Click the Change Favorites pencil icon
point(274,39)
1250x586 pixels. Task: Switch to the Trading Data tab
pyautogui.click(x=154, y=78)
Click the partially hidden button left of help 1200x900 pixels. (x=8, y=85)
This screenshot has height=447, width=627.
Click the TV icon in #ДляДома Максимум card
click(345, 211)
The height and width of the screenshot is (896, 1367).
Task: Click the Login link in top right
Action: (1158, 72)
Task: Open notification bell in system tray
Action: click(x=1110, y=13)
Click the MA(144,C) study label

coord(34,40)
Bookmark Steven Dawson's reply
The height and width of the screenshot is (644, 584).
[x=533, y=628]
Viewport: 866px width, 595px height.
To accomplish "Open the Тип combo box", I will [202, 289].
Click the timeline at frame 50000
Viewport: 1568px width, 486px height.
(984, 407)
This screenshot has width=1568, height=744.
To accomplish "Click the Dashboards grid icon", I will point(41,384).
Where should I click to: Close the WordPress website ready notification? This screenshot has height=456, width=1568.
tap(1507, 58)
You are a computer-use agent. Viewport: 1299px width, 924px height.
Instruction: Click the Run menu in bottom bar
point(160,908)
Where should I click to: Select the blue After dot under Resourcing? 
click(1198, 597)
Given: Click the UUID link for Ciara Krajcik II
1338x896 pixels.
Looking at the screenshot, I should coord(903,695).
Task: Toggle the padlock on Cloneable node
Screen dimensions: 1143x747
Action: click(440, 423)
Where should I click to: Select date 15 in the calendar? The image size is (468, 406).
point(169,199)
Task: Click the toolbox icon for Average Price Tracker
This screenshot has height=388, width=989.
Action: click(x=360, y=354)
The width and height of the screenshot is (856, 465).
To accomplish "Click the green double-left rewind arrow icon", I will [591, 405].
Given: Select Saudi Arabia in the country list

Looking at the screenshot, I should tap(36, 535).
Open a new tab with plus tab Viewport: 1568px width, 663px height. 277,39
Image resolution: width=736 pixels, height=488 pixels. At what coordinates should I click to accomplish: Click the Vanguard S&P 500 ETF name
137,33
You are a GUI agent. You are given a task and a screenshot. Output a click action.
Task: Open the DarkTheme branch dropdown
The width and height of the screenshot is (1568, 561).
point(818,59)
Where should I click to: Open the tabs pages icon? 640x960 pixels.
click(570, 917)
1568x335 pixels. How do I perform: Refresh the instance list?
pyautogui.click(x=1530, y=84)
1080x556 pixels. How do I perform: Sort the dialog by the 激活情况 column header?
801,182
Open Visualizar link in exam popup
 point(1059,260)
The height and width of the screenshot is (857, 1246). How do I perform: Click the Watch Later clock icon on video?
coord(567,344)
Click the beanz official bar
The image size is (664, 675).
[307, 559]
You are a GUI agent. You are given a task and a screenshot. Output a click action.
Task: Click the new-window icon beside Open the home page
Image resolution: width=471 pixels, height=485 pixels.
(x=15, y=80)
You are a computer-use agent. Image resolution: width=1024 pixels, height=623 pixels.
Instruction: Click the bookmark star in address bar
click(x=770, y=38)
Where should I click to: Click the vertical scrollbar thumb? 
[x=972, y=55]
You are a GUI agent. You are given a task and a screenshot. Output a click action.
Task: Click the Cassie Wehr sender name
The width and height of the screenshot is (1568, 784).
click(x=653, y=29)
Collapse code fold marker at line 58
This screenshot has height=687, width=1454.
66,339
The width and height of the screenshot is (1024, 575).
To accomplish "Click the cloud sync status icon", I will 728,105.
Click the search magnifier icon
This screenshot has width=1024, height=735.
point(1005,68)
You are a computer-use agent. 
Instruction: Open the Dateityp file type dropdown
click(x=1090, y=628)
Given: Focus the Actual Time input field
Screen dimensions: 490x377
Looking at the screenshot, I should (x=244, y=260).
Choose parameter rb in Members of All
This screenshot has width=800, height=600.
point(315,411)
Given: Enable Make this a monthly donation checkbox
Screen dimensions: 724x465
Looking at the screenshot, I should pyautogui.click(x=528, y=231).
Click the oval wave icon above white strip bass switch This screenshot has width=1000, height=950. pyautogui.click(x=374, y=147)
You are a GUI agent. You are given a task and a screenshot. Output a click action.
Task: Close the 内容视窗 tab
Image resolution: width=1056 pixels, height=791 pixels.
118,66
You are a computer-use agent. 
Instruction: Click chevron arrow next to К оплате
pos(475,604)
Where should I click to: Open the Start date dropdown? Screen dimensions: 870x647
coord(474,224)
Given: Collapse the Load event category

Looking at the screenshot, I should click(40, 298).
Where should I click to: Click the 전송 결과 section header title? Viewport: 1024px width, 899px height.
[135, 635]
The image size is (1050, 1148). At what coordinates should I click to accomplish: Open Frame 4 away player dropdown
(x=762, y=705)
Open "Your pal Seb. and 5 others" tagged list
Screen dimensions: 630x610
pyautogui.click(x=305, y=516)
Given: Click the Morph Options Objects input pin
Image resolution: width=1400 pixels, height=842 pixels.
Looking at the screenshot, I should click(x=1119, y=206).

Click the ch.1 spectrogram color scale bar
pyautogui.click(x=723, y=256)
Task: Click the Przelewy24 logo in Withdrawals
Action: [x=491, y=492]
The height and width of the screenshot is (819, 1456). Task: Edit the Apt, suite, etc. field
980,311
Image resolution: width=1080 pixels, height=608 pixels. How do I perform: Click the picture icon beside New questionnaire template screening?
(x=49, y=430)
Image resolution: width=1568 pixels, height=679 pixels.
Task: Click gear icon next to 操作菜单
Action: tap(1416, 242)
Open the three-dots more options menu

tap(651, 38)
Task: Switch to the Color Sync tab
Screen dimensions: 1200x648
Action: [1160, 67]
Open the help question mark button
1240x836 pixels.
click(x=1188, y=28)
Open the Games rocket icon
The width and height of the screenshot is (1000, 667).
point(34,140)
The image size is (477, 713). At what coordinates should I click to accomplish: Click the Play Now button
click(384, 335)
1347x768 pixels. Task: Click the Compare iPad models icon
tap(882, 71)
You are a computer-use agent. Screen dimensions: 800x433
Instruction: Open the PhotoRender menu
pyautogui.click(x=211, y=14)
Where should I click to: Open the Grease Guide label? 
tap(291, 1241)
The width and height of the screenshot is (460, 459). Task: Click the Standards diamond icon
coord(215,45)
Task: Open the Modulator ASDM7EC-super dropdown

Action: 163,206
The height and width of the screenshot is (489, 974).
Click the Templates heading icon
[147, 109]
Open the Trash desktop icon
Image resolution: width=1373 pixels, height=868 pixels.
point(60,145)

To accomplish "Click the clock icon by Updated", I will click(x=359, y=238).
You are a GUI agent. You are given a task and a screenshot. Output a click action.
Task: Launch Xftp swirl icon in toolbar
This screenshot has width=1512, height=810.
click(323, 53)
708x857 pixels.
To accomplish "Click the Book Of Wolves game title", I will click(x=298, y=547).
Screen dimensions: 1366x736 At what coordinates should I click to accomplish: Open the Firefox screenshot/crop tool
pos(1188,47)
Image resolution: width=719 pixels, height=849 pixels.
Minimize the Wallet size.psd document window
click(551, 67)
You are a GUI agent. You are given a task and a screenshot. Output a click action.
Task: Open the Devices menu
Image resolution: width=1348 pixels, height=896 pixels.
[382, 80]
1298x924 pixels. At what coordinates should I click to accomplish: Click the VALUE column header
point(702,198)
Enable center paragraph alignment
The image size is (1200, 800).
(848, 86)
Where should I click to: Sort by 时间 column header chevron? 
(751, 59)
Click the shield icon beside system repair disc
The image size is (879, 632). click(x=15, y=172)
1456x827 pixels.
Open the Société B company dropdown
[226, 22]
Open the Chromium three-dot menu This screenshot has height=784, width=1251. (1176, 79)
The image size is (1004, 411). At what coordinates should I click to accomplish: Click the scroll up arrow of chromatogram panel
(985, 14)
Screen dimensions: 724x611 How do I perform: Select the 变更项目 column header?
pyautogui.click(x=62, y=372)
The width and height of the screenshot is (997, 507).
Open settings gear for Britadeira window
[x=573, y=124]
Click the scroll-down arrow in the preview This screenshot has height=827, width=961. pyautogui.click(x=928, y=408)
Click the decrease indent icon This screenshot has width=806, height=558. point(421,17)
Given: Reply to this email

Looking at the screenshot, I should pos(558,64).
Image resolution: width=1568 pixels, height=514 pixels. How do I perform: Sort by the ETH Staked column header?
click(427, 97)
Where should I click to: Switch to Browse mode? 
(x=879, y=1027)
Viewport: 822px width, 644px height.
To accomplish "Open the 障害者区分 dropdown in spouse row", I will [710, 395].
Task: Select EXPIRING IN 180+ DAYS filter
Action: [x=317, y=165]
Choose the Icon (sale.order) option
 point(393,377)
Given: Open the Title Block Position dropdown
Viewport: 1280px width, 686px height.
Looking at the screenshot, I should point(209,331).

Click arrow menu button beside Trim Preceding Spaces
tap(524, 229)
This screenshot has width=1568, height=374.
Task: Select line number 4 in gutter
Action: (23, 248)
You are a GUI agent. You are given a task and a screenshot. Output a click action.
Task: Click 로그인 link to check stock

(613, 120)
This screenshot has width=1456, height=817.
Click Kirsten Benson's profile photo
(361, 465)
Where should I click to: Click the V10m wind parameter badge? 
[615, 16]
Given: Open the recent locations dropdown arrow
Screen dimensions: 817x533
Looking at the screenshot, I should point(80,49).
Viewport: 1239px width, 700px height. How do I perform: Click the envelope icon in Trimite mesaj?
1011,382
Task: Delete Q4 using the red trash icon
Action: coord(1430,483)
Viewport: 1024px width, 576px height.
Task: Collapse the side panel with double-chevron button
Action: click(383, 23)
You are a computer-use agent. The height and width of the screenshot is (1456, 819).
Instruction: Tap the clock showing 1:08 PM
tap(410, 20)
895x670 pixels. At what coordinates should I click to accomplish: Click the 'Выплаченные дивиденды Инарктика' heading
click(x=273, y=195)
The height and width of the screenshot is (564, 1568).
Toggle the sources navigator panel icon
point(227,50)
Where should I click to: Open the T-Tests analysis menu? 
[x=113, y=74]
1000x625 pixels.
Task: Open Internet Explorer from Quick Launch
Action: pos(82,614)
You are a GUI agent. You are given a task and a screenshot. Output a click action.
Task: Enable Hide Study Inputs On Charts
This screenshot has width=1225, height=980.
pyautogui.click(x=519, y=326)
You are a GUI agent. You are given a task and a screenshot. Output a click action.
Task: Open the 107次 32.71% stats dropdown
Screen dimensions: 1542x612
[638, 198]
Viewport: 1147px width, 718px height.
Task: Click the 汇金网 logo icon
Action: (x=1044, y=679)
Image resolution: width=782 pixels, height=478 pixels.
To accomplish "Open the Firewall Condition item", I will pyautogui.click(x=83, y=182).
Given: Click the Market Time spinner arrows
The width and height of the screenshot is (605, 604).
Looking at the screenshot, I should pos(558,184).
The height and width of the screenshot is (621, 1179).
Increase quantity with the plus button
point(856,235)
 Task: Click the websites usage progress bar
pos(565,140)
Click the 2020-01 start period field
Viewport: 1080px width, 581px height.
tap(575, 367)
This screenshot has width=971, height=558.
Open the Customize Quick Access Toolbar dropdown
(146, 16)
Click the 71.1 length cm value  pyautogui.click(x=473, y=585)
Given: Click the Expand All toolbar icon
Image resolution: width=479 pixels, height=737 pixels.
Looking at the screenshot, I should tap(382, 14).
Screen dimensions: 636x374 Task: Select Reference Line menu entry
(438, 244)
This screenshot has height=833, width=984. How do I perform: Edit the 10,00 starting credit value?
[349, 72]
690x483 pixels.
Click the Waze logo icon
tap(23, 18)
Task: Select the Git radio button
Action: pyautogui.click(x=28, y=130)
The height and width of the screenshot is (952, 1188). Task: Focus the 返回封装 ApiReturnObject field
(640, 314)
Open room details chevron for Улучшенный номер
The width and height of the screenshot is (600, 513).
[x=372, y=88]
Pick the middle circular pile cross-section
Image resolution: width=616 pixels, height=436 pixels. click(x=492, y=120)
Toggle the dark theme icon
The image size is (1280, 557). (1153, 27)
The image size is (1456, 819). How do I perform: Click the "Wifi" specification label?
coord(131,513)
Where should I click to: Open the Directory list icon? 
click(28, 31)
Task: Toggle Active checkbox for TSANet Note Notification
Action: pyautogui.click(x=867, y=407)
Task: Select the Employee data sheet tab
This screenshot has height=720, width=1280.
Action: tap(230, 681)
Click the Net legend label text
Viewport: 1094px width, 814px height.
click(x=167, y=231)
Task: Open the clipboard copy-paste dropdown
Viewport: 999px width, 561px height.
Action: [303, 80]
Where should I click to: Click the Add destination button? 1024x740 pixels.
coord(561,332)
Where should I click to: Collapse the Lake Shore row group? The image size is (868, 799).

• What the task requires
Above are records; repeat only the lines starting at the line with "690x483 pixels." and ending at the line with "Open room details", exactly as they appear, both included.

• Answer section
690x483 pixels.
Click the Waze logo icon
tap(23, 18)
Task: Select the Git radio button
Action: pyautogui.click(x=28, y=130)
The height and width of the screenshot is (952, 1188). Task: Focus the 返回封装 ApiReturnObject field
(640, 314)
Open room details chevron for Улучшенный номер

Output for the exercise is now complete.